Close alignment with relevant strategies and objectives ensures that projects are appropriately resourced and that project co-ordinators have full buy-in and support throughout the institution.
Regular workshops take place to highlight funding opportunities and communicate best practice throughout the institution. In 2008, as a specific strategic action to develop knowledge of and expertise with the different EU and international funding schemes a post was created to provide dedicated support at the pre-award stage to alert potential applicants about calls and to develop high quality applications.
A central International and Teaching and Learning Projects Team was also established in 2008 to provide support and guidance with costing, financial, and contractual issues.
Modernisation of the University
Newcastle has participated in the Erasmus Programme since its inception. We regard continued participation as an extremely important enabler of the University's modernisation and internationalisation agenda.
1. Increasing attainment levels to provide the graduates and researchers Europe needs
The University is keen to work to achieve the Europe 2020 target within the framework of national quotas. We have a clear commitment to widening the participation of under-represented groups and non-traditional learners and a considerable track record in this area. We have a good reputation for doctoral training and participate in a number of prestigious doctoral training centres.

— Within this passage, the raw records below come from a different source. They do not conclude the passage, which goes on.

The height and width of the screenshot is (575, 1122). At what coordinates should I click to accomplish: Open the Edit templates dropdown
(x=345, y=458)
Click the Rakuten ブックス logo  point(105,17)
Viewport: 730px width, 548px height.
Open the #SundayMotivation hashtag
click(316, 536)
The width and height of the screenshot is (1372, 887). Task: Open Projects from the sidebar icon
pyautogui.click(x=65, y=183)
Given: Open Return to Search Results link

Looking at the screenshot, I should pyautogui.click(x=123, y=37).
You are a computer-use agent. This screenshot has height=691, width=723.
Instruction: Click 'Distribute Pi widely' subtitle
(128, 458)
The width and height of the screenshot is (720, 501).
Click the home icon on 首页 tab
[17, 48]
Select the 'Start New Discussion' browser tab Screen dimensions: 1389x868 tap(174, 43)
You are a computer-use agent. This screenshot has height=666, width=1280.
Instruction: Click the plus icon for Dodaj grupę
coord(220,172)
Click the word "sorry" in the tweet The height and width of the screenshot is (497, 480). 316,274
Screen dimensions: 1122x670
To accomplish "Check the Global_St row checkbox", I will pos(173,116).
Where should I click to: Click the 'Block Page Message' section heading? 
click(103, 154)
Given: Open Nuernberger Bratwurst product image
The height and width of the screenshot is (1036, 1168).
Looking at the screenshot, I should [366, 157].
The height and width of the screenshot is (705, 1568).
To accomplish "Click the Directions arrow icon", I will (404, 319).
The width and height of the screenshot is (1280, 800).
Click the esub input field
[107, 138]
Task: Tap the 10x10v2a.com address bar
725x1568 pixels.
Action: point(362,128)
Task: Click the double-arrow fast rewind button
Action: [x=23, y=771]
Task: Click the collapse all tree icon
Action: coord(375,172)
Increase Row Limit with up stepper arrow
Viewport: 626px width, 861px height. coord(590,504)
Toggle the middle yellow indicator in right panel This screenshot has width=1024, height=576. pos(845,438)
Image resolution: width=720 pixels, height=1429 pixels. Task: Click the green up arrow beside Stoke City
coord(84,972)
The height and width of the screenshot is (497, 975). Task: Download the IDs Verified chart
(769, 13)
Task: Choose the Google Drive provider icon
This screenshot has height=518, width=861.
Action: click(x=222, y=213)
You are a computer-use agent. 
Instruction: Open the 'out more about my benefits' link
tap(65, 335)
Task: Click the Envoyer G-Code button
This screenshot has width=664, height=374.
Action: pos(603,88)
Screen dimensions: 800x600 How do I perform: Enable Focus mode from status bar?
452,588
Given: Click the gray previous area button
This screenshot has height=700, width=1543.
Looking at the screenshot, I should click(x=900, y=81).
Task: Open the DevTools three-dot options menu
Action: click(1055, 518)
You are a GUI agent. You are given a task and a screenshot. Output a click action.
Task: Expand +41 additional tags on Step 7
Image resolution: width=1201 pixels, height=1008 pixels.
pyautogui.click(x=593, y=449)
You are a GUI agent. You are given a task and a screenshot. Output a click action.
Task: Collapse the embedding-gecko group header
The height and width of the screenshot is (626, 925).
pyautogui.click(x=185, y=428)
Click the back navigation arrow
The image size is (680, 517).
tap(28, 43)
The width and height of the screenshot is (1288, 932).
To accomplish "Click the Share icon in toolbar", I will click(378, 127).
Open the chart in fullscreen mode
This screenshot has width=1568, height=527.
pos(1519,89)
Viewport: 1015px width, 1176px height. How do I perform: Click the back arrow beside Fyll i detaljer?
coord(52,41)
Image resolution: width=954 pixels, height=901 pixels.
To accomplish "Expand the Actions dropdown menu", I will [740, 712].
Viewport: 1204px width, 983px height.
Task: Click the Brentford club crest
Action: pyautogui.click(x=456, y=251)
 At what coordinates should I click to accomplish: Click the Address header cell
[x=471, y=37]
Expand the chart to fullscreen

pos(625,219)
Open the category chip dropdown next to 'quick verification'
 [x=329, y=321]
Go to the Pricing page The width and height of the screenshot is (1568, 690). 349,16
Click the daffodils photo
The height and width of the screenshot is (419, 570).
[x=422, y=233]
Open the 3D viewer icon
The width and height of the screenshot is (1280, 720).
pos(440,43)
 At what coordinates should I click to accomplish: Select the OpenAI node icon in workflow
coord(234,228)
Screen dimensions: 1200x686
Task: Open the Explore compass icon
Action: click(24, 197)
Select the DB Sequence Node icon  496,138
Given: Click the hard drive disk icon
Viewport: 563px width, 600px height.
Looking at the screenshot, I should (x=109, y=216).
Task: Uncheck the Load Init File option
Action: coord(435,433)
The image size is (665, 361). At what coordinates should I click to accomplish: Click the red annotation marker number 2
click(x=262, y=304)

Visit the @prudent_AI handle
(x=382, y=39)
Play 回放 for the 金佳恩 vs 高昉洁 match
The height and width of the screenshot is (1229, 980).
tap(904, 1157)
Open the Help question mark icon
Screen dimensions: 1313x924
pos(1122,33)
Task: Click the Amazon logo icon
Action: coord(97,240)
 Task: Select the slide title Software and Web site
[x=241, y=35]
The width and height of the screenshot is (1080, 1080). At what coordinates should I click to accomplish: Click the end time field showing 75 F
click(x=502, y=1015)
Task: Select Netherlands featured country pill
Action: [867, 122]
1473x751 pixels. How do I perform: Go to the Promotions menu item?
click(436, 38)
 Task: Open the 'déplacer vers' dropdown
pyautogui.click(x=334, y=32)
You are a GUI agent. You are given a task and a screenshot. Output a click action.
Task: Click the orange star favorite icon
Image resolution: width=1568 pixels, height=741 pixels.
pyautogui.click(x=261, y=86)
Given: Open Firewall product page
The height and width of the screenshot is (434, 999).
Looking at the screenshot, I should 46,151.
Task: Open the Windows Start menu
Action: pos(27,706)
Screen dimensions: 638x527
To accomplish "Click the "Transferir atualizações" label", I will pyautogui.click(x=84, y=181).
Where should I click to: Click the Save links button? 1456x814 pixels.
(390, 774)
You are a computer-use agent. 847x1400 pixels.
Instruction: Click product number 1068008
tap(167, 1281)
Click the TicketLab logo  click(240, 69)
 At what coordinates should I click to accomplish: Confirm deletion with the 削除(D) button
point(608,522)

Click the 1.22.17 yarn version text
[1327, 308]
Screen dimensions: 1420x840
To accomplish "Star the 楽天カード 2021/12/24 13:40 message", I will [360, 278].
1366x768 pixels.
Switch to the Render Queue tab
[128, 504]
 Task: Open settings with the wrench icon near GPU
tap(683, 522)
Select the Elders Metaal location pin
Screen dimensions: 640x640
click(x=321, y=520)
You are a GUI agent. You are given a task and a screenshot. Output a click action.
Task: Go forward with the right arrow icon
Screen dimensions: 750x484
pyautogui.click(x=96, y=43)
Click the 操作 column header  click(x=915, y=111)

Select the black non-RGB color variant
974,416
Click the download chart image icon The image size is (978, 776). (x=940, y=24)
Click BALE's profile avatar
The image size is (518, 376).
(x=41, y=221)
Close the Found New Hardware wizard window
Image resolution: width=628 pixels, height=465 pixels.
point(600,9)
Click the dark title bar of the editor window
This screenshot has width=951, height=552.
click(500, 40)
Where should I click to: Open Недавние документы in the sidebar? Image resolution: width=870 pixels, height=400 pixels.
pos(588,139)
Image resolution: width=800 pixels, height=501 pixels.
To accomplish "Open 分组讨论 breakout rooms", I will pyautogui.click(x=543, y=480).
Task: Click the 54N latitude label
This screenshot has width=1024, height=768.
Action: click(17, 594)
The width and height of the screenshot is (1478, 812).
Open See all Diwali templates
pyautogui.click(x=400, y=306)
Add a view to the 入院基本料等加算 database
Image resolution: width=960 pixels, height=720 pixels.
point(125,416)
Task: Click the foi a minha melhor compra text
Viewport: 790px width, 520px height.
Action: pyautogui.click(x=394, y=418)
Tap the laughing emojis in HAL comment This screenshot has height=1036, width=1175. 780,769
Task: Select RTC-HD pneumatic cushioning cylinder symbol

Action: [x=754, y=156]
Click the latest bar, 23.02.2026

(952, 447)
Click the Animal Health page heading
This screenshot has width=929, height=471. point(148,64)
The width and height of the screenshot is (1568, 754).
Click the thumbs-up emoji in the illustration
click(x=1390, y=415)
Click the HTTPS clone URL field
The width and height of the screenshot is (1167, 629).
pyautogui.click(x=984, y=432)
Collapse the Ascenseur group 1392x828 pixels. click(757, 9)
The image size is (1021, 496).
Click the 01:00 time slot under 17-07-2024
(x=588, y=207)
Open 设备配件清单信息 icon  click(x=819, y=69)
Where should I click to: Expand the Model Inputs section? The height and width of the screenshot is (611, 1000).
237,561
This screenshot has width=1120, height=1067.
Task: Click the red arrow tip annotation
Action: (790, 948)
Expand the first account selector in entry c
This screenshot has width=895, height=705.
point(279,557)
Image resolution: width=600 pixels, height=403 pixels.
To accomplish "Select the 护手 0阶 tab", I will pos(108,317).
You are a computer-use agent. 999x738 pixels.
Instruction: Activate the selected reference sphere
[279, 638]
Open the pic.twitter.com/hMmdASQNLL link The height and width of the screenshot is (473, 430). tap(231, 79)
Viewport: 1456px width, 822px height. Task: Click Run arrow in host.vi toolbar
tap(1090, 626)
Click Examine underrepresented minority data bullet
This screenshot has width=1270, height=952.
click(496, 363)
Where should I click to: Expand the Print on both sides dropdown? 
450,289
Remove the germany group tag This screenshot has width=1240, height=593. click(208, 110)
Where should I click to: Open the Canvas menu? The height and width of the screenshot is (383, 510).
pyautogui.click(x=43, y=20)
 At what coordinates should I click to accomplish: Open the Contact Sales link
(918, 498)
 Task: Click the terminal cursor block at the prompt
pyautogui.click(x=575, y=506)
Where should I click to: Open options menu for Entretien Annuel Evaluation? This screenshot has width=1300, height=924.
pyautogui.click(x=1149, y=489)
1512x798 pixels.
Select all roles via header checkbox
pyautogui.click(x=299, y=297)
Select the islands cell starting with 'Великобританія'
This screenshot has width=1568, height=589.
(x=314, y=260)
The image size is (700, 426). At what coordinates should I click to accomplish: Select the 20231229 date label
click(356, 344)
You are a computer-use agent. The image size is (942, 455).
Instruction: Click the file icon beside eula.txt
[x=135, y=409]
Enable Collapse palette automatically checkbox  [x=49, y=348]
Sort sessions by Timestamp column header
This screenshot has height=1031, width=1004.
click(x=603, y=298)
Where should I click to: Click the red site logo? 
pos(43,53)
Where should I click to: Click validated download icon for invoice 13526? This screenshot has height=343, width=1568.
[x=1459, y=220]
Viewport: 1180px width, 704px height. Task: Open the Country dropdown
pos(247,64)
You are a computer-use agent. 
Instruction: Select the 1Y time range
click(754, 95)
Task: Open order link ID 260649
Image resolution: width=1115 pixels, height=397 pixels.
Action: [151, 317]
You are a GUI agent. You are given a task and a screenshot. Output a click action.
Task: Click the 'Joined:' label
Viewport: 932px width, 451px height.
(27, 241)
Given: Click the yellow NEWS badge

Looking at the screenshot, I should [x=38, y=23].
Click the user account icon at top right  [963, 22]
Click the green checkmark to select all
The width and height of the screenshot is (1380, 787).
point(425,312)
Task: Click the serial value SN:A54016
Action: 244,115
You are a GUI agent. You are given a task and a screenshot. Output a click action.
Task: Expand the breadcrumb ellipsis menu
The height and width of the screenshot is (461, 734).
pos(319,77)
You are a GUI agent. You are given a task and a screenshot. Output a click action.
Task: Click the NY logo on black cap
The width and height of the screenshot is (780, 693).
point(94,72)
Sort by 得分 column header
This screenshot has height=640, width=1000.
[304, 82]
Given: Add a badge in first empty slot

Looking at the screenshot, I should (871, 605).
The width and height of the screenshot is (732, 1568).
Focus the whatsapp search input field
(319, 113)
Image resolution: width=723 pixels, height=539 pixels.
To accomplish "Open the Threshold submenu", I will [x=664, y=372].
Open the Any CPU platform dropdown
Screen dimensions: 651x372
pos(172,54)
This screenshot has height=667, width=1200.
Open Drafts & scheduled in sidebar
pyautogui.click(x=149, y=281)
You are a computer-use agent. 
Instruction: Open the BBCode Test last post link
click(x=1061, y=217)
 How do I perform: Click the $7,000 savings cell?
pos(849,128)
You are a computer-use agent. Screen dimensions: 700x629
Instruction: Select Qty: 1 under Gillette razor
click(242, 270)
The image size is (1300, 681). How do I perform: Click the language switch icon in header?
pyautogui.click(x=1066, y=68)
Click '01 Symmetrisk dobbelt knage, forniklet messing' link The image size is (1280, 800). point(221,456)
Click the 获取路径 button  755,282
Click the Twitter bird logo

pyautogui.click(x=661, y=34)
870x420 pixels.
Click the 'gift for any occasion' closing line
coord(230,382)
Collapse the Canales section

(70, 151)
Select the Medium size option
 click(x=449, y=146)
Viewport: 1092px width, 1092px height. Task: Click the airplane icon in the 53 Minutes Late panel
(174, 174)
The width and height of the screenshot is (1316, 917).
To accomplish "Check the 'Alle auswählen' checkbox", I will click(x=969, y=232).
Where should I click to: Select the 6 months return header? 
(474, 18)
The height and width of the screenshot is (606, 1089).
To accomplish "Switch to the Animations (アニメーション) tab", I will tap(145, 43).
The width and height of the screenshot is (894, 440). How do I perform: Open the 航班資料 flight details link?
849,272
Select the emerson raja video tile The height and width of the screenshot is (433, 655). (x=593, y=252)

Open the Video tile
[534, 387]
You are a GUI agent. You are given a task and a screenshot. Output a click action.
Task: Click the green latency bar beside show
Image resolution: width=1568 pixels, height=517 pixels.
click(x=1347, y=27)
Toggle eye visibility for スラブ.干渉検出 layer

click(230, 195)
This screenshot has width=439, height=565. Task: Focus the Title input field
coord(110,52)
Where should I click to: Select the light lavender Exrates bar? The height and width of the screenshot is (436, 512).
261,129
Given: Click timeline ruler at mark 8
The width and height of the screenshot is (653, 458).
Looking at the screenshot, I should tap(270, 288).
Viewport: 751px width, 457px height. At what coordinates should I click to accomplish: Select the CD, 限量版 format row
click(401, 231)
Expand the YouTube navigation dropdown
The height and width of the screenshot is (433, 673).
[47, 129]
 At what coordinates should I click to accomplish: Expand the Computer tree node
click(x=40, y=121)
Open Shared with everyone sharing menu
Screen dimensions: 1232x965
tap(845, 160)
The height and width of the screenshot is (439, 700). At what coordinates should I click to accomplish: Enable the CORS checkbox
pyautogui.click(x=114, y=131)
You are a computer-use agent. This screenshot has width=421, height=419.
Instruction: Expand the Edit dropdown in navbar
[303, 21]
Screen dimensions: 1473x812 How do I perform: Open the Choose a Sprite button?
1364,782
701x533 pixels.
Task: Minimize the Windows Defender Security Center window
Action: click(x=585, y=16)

2. Improving the quality and relevance of higher education
The University, through its Graduate Skills Framework and an award-winning Careers Service, has very good graduate employment outcomes, evidenced in employability league tables.
HR policies underline a commitment to fair practices and parity of esteem of teaching and research.
Knowledge and experience which staff and students transfer back from Erasmus projects into the academic environment will continue to be invaluable, contributing to curriculum reform and transferable skills development, prized by employers.
Erasmus enhances the University's ability to collaborate with enterprises across Europe. We supported the EUA in the development of collaborative doctoral training programmes with industry. We hope to build on our experience of doctoral level Knowledge Transfer Partnerships with small and medium-sized enterprises (SMEs) using the Programme's support.
3. Strengthening quality through mobility and cross-border co-operation
We aspire to the EHEA principle of 20% mobility by 2020. We work to the National Qualifications Framework. This institution has benefitted greatly from shared learning around the development of joint degree programmes in the context of Erasmus Mundus. Continued participation will enable an even greater impact on the quality and accessibility of our provision.
4. Linking higher education, research and business for excellence and regional development
Entrepreneurial skills are developed in and outside the curriculum. We engage closely with our local region, investing in the development of the knowledge economy through projects such as our cultural strategy to support regeneration and the Science City Partnership with local government. Participation in the Programme is integral to these activities.
5. Improving governance and funding
Good governance is critical to the University. Ethics committees operate at University and faculty level. Significant cost efficiencies result from independent internal audit and centralised procurement.
A Research and Enterprise Service oversees the development of externally funded projects which are then managed through our central system.
We hold the HR Excellence in Research Award and the Athena Swan Award symbolising our commitment to advancement and promotion of women in Science, Technology, Engineering and Mathematics (STEM) in higher education.